Cassis Mona et Fille: Probably the most famous destination on the island. They make a range of products based on cassis (black currant), and gave us an overview of them all. In the summer, they also run a restaurant that is supposed to be quite good. All the drinks were lovely, but we especially blown away by the creme de cassis, which we bought (more kir!). We also got some cassis mustard (yes, it’s purple).
All that eating did not stop us from going out to eat later! We went back to an old favourite, Thai restaurant Apsara. We had one of the set menus that is a real bargain, even when we upgraded the included wine to be a Blanquette de Limoux. Each course was fresh and delicious. And the ladies got a lovely change purse as a gift at the end.
Assortment of Thai desserts—and note the cool teapot
The next morning we spent more time wandering in the Old Town, as we’d previously been rushing through it.
The afternoon we spent at the Québec Art Gallery, which has only modern and contemporary works. Our favourites were the Inuit sculptures, which were just amazing. The building was formerly a prison, and we also had a look at the old cells. Not big!
One of the exhibits at the Quebec Art Gallery. (Photo by me, hence the blurri-ness.)
Our last dinner in Quebec, on a somewhat rainy evening, was at Le St. Amour. We’ve always loved Le St. Amour. It’s in this gorgeous, high-ceiling roomed with a sunroof. And the food is always amazing. It didn’t disappoint this time, either.
We started off the evening trying to work in French—French menus, speaking French to the waiters (an ongoing amusement of the trip was Québecois complimenting Jean on how good his French was, for an Ontario. Well, I hope so.). But we detected a bit of an anglo accent from one of our waiters—bit unusual in these parts—and it turned out he was originally Australian! And still had that accent in English.
L’amuse bouche at Le St. Amour. Or as they call it in English, the amuse bouche. (Food just sounds better in French.)
So he was happy to English-it-up with us, and then we were hopelessly back in English-land with everyone, with even the native Québec waiters. Oh well!
This part will come as a shock to you all, but I had the Québec Exquis special, while Jean ordered off the regular menu! For me this meant a main course of escargot and Jerusalem artichokes, a main course of duck, and a chocolate mousse-themed dessert.

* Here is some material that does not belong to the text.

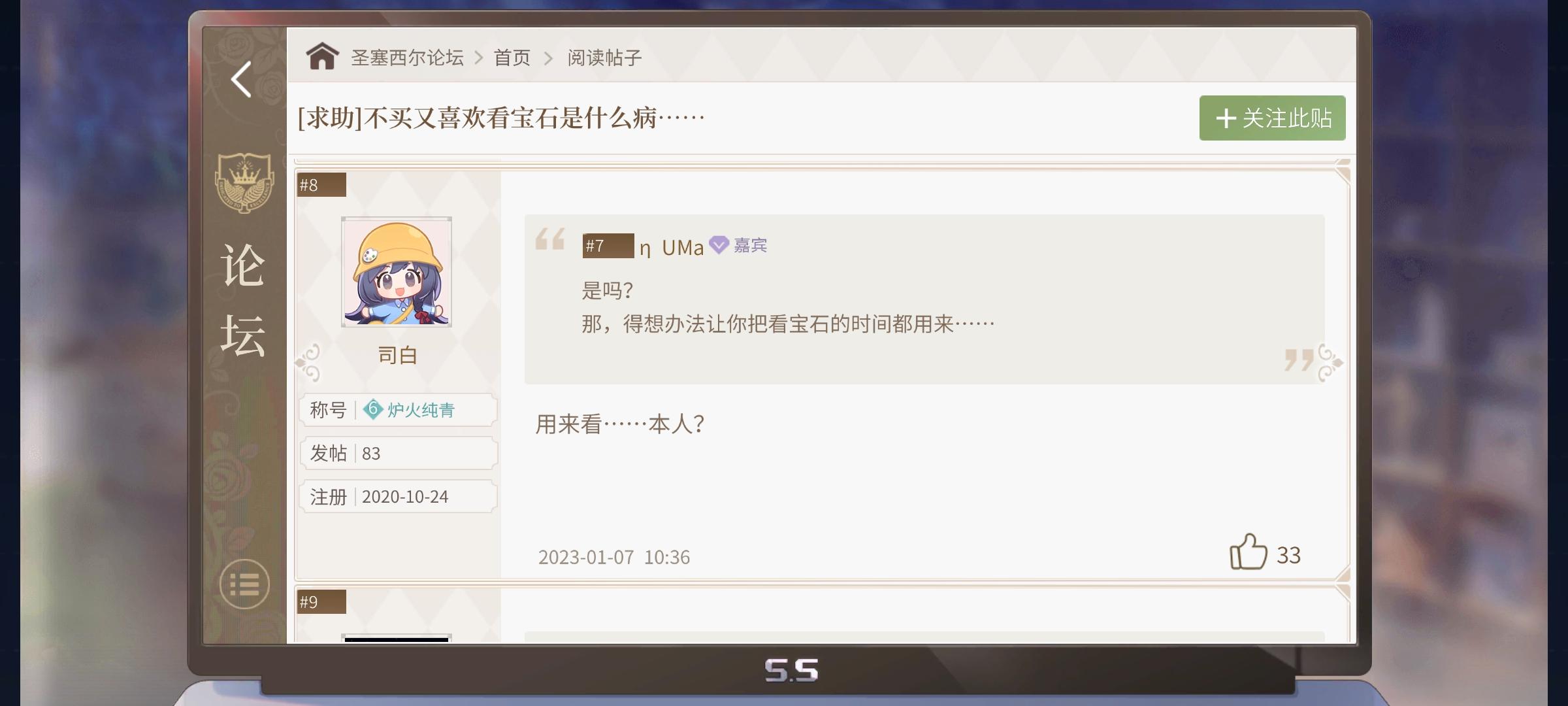Click the quoted reply text block
The width and height of the screenshot is (1568, 706).
tap(787, 307)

Jean started with foie gras, then had a lamb leg and ground lamb ravioli, and concluded with a cheese plate. We shared a bottle of Languedoc red, a Grenache-Syrah blend (no Mourvedre). With dessert I had a red banyuls (“a little French love letter to chocolate”, is how this wine is described) while Jean was recommended a sherry, which he enjoyed.
Cheese for dessert
A great capper to a very enjoyable visit. Our next stop on the way home was Ottawa.